▶ [The data]:
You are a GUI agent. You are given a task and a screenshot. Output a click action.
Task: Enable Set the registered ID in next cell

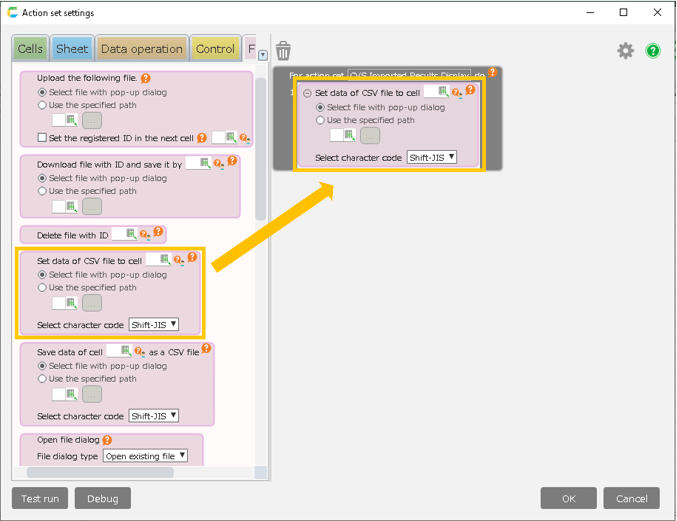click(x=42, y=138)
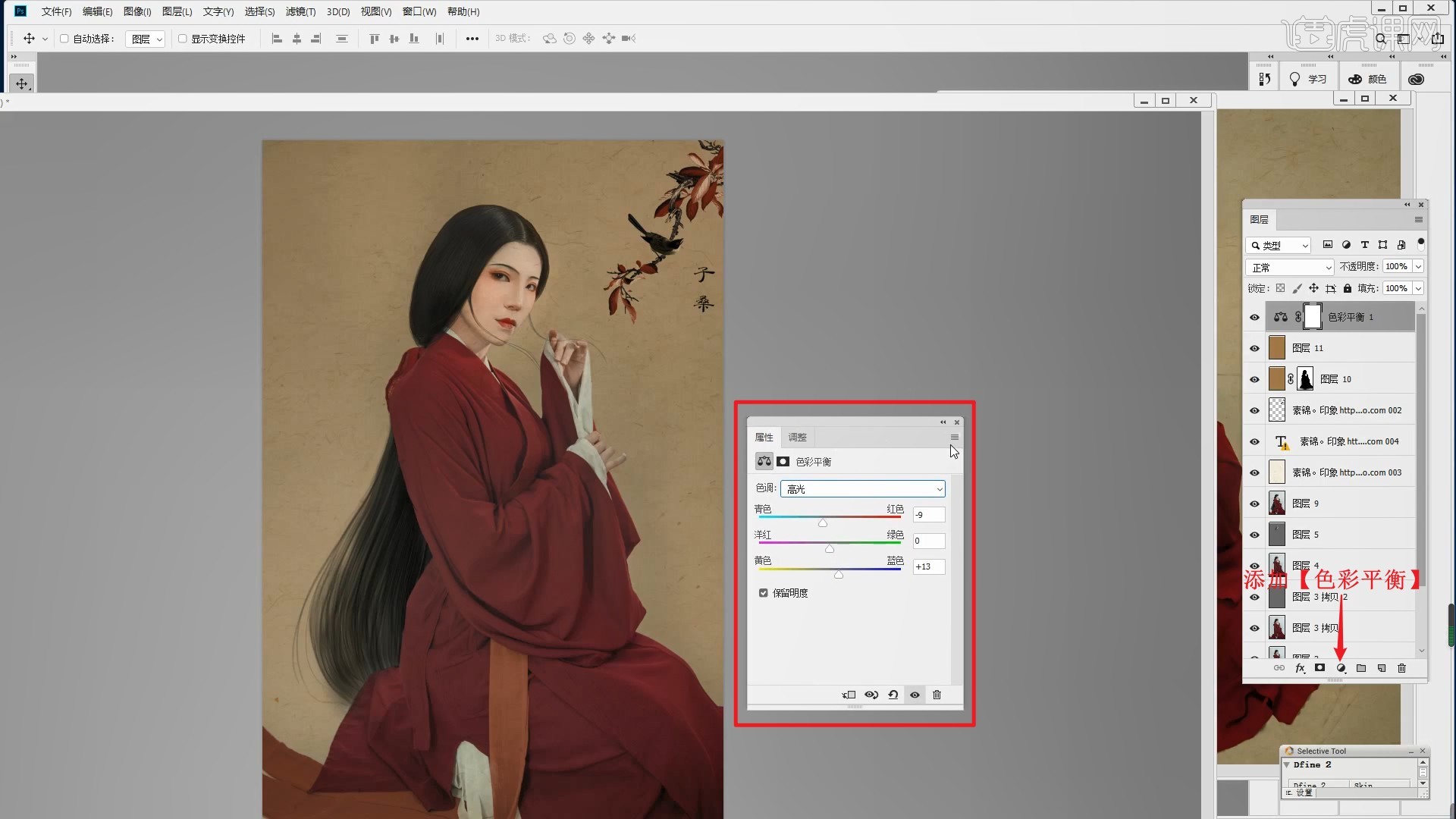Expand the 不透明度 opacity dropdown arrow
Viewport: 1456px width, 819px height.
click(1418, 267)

==

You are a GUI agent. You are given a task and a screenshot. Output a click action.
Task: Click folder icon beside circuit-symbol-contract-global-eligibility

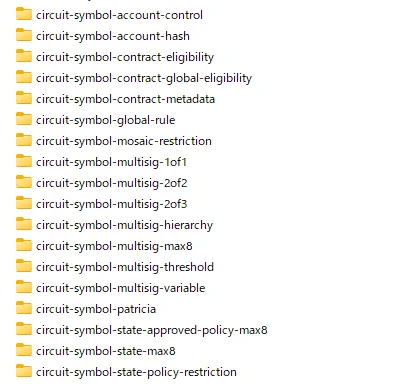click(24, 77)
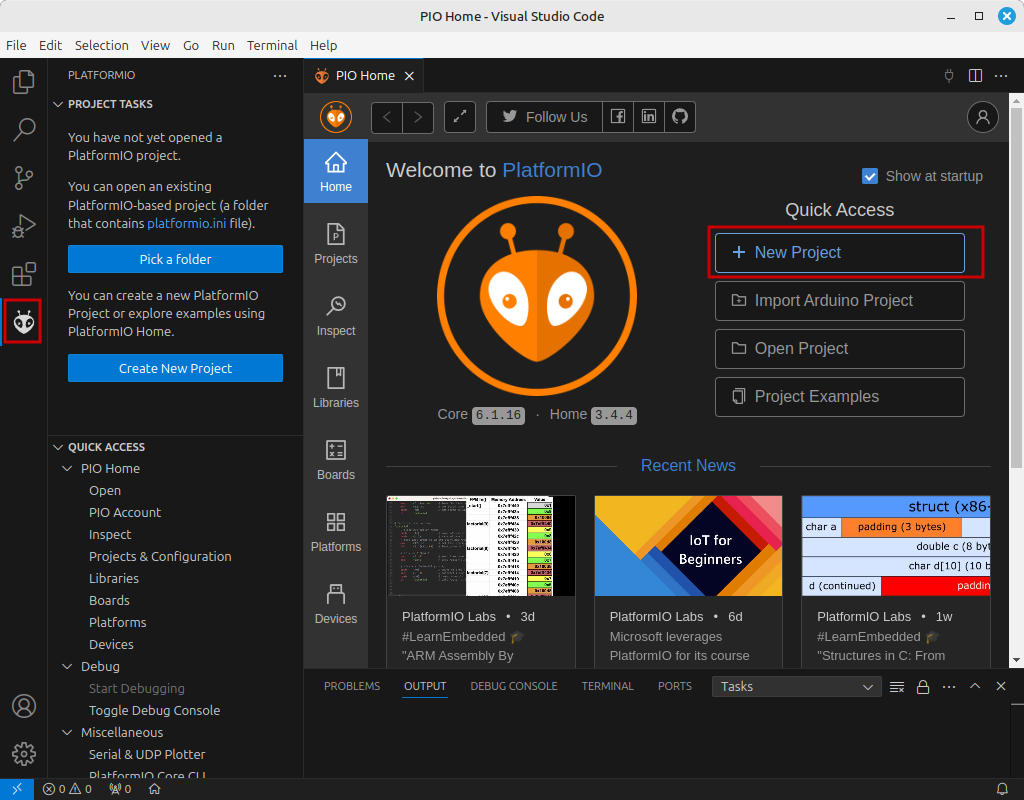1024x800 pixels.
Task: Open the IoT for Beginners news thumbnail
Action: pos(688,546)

* * *

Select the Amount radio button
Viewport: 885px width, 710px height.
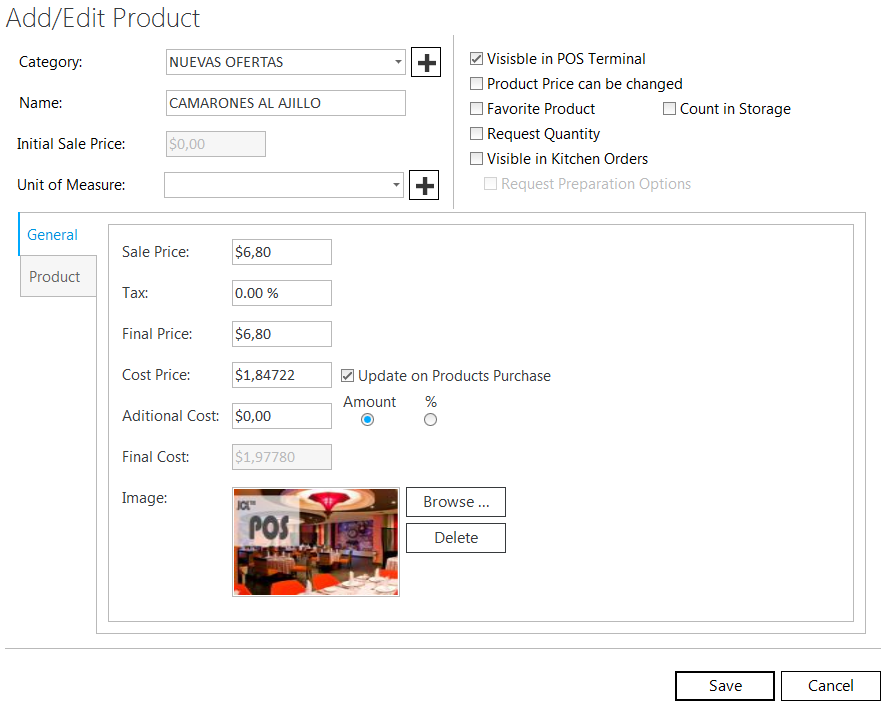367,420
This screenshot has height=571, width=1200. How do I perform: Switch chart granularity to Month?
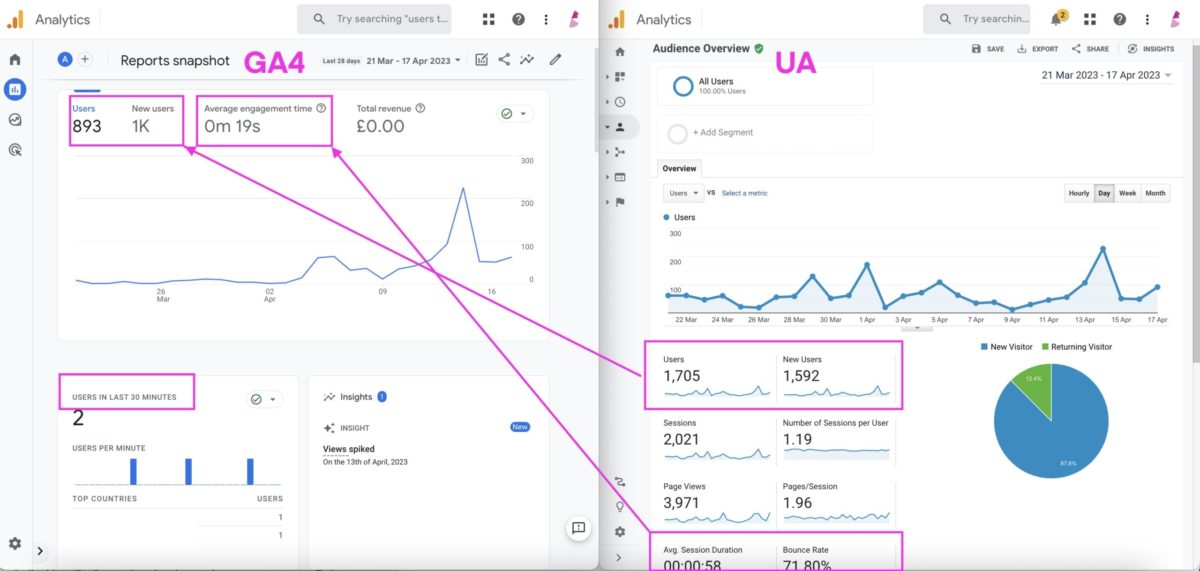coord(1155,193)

▶ [Task objective]:
Rewrite the lines from the one containing "Select the Amount radio button" through the one containing "coord(1155,193)" as a numbered list, omitting blank lines and the pictures.

▶ [Solution below]:
1. Select the Amount radio button
2. Viewport: 885px width, 710px height.
3. 367,420
4. This screenshot has height=571, width=1200. How do I perform: Switch chart granularity to Month?
5. coord(1155,193)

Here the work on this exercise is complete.